4. Au cours du mois de janvier, le BCNUDH a documenté sept violations et atteintes aux droits humains en lien avec l’espace civique ayant fait neuf victimes, dont une femme. Ceci représente une diminution de 21 violations par rapport au mois précédent (28 violations, avec 62 victimes). Toutes ces violations ont été enregistrées dans la province du Sud-Kivu. Elles ont été commises par des groupes armés, dont six par les Wazalendo et une par l’AFC/M23.
5. Par ailleurs, à la date du 30 janvier, 42 membres de partis politiques, demeurent en détention après avoir été arrêtées par des services de renseignements, le Conseil National de cyberdéfense (CNC), la justice militaire ou par des personnes non encore identifiées. Ces personnes sont détenues à la prison militaire de Ndolo et dans de nombreux cachots clandestins gérés par le CNC. La majorité de ces personnes sont des membres des partis politiques de l’opposition dont « Ensemble pour la République » (20) et le Parti du Peuple pour la Reconstruction et la Démocratie (4). La plupart de ces hommes politiques sont accusés d’être de connivence avec l’AFC/M23.
6. Sur le plan de la protection individuelle, le BCNUDH a documenté 10 cas de protection individuelle, dont deux résultant des menaces proférées par des FARDC ; cinq imputables à des autorités judiciaires (deux), administratives (un) et de services de renseignements (deux) ; trois par des éléments de groupes armés (un pour M23/RDF) et deux autres par les Wazalendo.
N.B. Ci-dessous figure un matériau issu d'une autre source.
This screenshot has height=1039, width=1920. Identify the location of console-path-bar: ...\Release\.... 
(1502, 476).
Ces cas ont été enregistrés dans six provinces : Ituri (deux cas) ; Equateur (un cas) Haut Uélé (un cas) ; Tshopo (deux cas) ; Nord Kivu (un cas) et Sud Kivu (trois cas). A l’issue de l’examen de ces cas par le BCNUDH,10 bénéficiaires (tous des hommes, neuf défenseurs des droits de l’homme et un journaliste), ont bénéficié des conseils en autoprotection pour améliorer leur sécurité.
7. Au cours du mois de janvier, sept poursuites judiciaires ont été engagées par les juridictions militaires à l’encontre de deux militaires des FARDC, quatre éléments de la PNC et un civil pour des infractions relatives à des violations et atteintes aux droits humains. A l’issue des procès, un militaire des FARDC et deux agents de la PNC ont été condamnés, tandis que deux agents de la PNC, un militaire des FARDC et un civil ont été acquittés.
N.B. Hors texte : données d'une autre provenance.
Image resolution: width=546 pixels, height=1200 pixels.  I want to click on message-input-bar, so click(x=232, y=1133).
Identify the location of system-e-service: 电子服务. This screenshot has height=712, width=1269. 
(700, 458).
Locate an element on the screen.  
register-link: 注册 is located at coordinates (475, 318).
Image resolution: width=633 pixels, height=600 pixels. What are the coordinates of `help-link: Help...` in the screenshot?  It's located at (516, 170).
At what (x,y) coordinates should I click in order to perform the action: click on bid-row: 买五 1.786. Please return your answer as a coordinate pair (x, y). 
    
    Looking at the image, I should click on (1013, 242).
8. Au cours de la période sous examen, dans le cadre de ses activités de promotion et de renforcement des capacités, le BCNUDH a organisé sur l’ensemble du territoire, cinq sessions de formation et de sensibilisation au profit de 407 personnes, dont 70 femmes, y compris des membres des organisations de la société civile, des défenseurs des droits humains, des agents de l’état et des membres des forces de défense et de sécurité.